このように介護支援専門員が注目される専門職となった今、介護支援専門員の発言や行動は、私達が思う以上に多くの人へ大きな影響を与えることになります。社会的地位を獲得するということは、その評価も、当事者である介護支援専門員へ大きく返ってくることになりますので、これまで以上に、介護支援専門員には倫理観を持った行動が求められます。

宮崎県介護支援専門員協会は、令和3年3月に『倫理の手引き』を発刊しました。この『倫理の手引き』を使用した研修会が、ブロックネットワークや市町村支部単位で開催されており、高評価をいただいています。まだ開催していないブロックや市町村支部がございましたら、職能倫理を考えるきっかけとして、ぜひ、企画検討されてください。

今年は、十干(じっかん)では甲(こう)、十二支では辰にあたるため、甲辰(きのえたつ)の年となります。甲とは「甲乙丙丁~」の始まりであり、物事の始まりととらえます。そして辰は発芽した植物がしっかりとした形になる、勢いと大きな力、成功ととらえることができます。この二つが合わさる甲辰は、新しいことを始めて成功する、いままで準備してきたことが形になるといった、縁起のよい年になるといわれています。

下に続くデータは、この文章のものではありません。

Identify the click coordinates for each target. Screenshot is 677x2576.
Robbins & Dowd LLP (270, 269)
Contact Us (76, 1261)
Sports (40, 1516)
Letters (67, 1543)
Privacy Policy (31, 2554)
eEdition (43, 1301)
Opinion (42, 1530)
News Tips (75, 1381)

令和6年度から、法定研修カリキュラムが変わります。変更に伴い受講される介護支援専門員の皆様の負担が大きくならないよう、事務局として特に次の点に焦点をあて努めてまいります。

まずソフト面です。今回のカリキュラム変更の最大のポイントである『適切なケアマネジメント手法』の導入については、ワーキングチームを立ち上げて、受講者が段階的に理解を深め、実践に活かせるような研修の組み立てを構築していきます。ハード面は、eラーニングの更なる活用です。演習を含まない講義に関しては、可能な限り録画配信とし、視聴期間内、受講者自身の都合に合わせて受講できる環境を引き続き整備していきます。

4月からは、第9期介護保険事業計画がスタートします。今回の介護保険制度改正、介護報酬改定の内容を会員の皆様へお伝えできる機会を設けていきますので、ホームページの閲覧、公式ラインへの登録を宜しくお願い致します。

会員の皆様が、健康で充実した一年をお過ごしになることを祈念して、私の挨拶とさせていただきます。